急性期医療に相応しい患者像として、厚労省は「重症度、医療・看護必要度」における重症者の定義について、現行から手術直後の患者や認知症・せん妄の患者など急性期に密度の高い医療を必要とする状態を評価に加味(別掲)し、(1)A得点(モニタリングや処置など)が2点以上かつB得点(患者の状況など)が3点以上、(2)A得点が3点以上、(3)新設するM得点(手術などの医学的状況)が1点以上─のいずれかを満たす患者とする方針を提示。基準を満たす患者割合について、「シミュレーション」(宮嵜雅則医療課長)としつつ、見直しで約2.9~4.9%の減床効果のある「25%」に設定する案を示した。

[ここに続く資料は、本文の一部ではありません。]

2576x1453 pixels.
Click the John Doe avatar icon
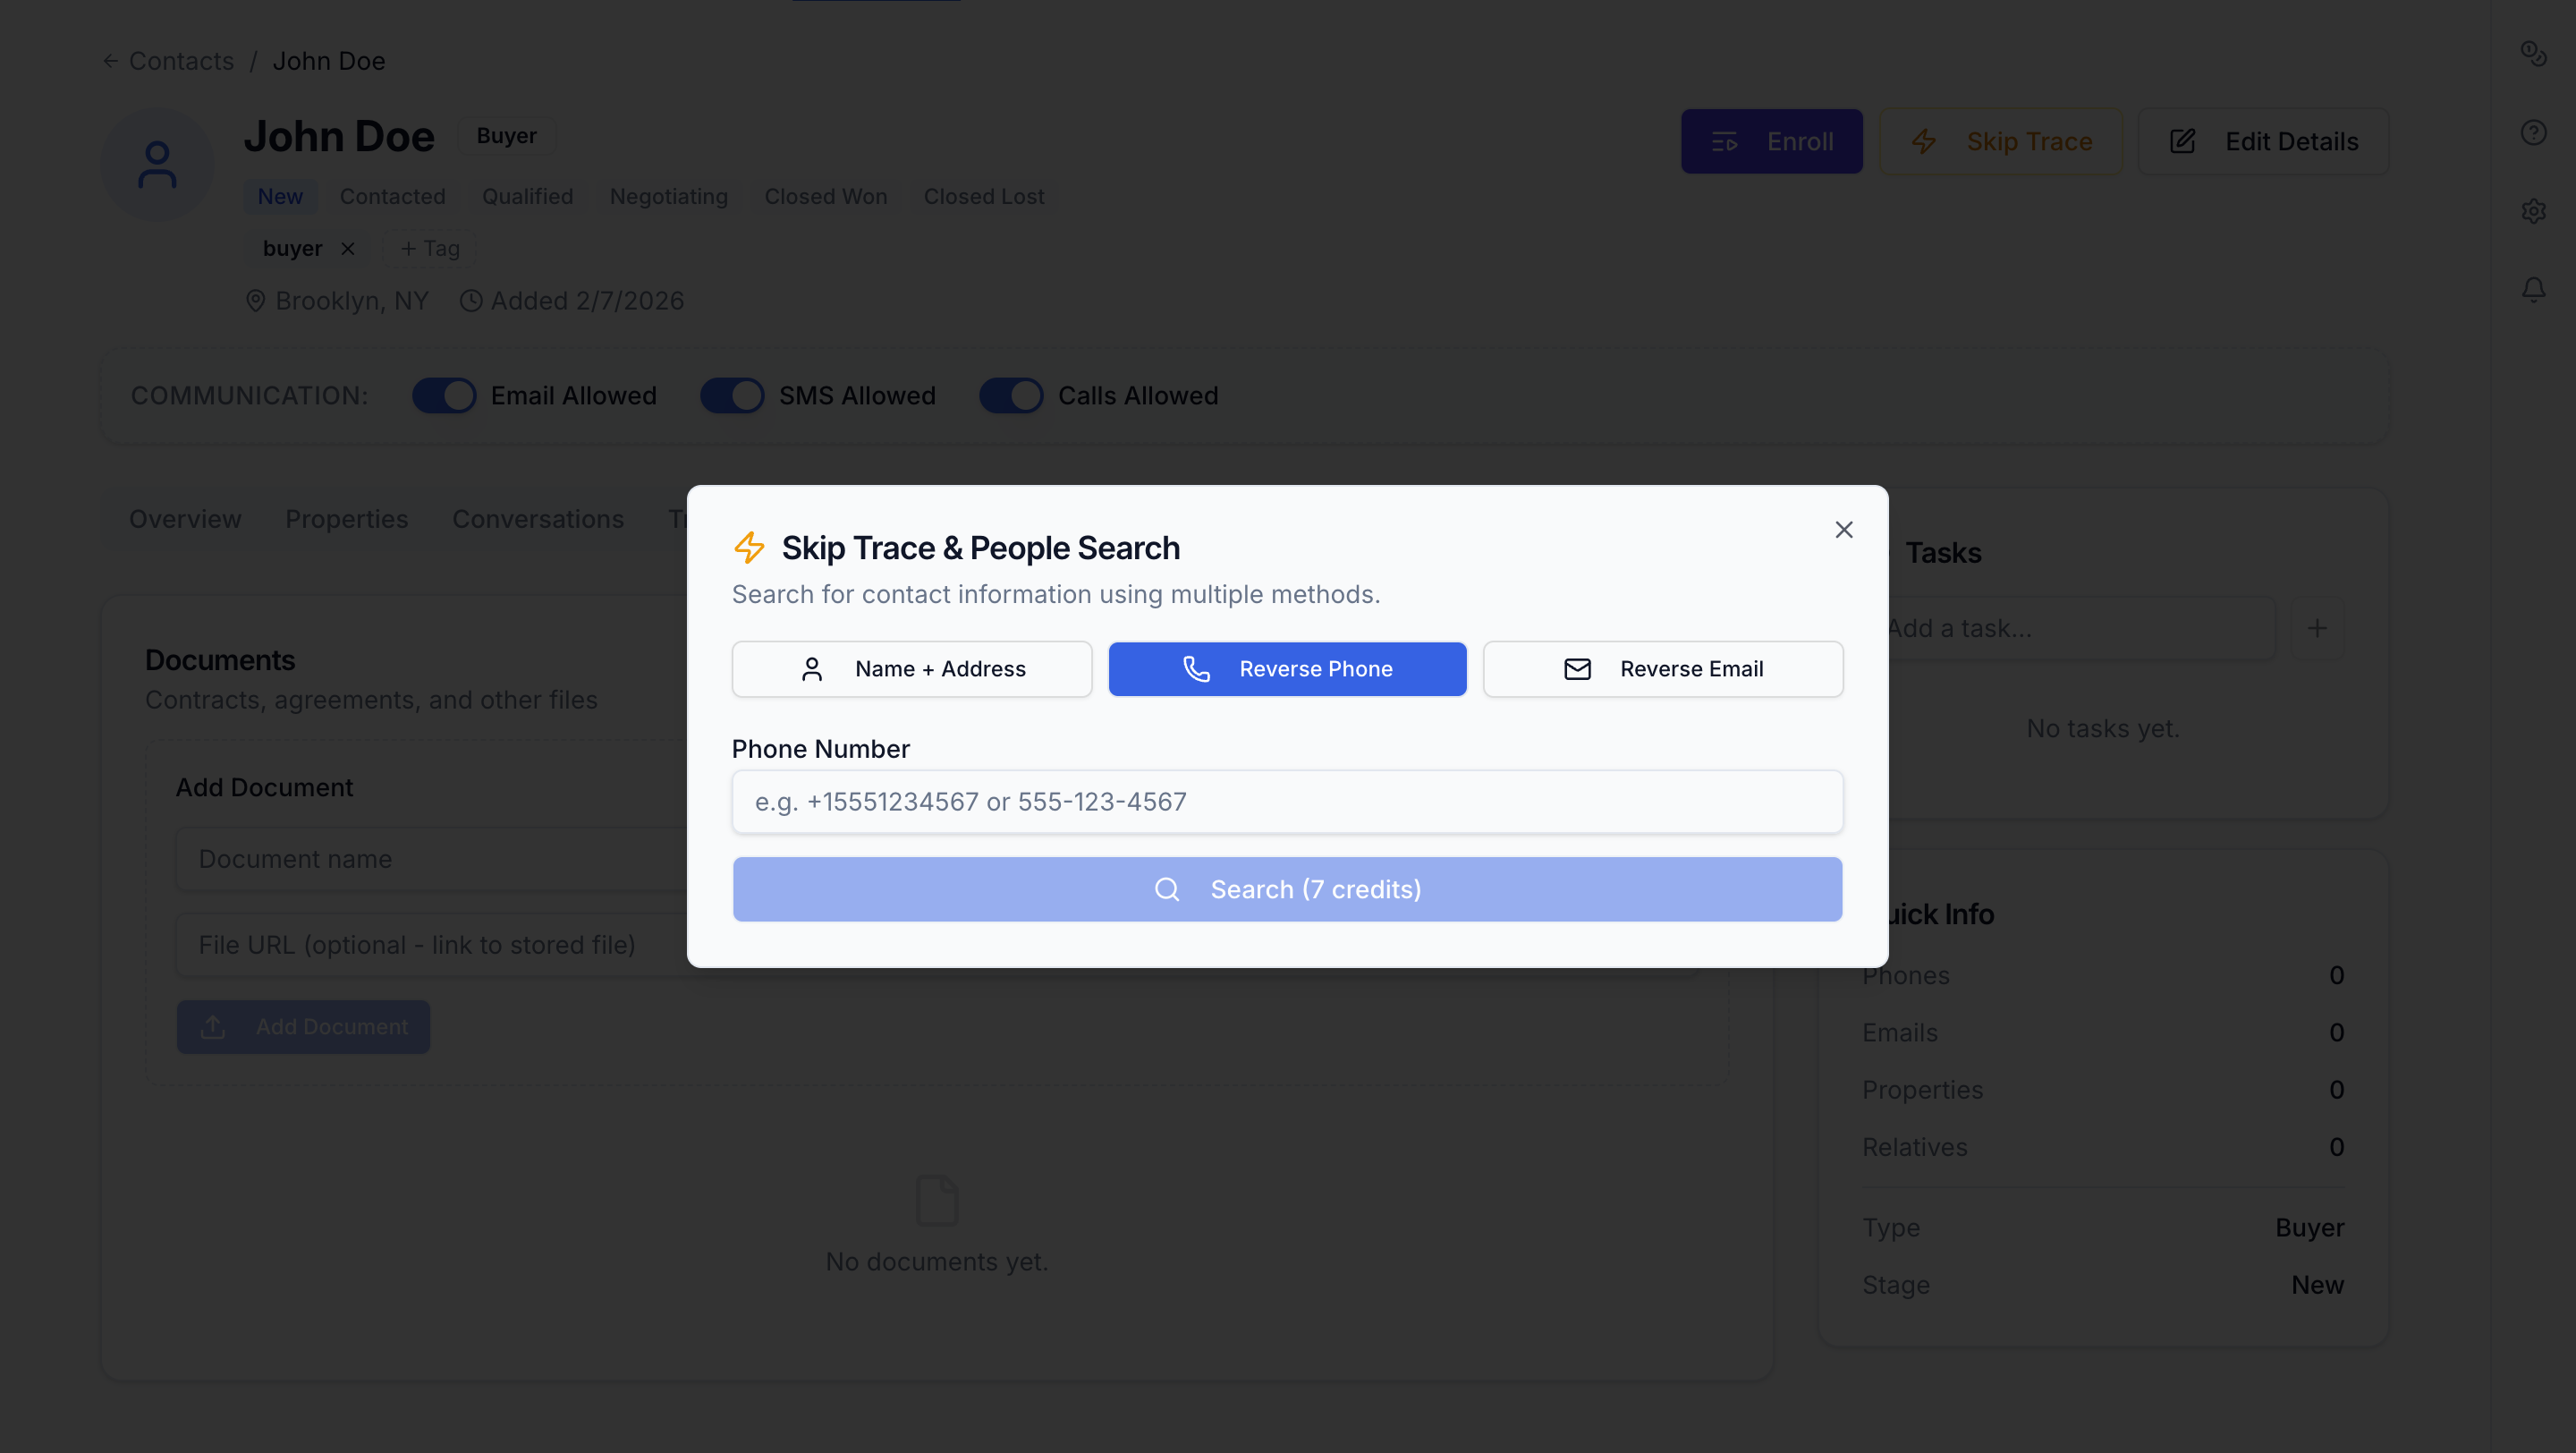click(157, 165)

幸野委員は「75%も重症でない患者がいるのに急性期と言えるのか」と問題視し、「25%は最低ライン」と強調。これを受け中川委員は「一度病棟の現場を見て来てほしい。数日前まで基準を満たしていた術後の患者が日に日によくなっていき、やがて回復期に移っていくのが現実。病棟には色々な患者が混在している。ICUやCCUと違い、患者全員が急性期という病棟など存在しない」と反論した。

●次期改定意見書は両論併記に
11日の総会では、公益委員が提示した次期『診療報酬改定への意見』案を了承。田辺会長から塩崎恭久厚労相に提出された。
意見は支払側と診療側双方の主張を盛り込んだ両論併記となった。改定率については支払側がマイナス改定とすべきとする一方、診療側は地域包括ケアシステムの確立には過不足ない財源投入が必要であるとして「診療報酬本体はプラス改定とすべき」とした。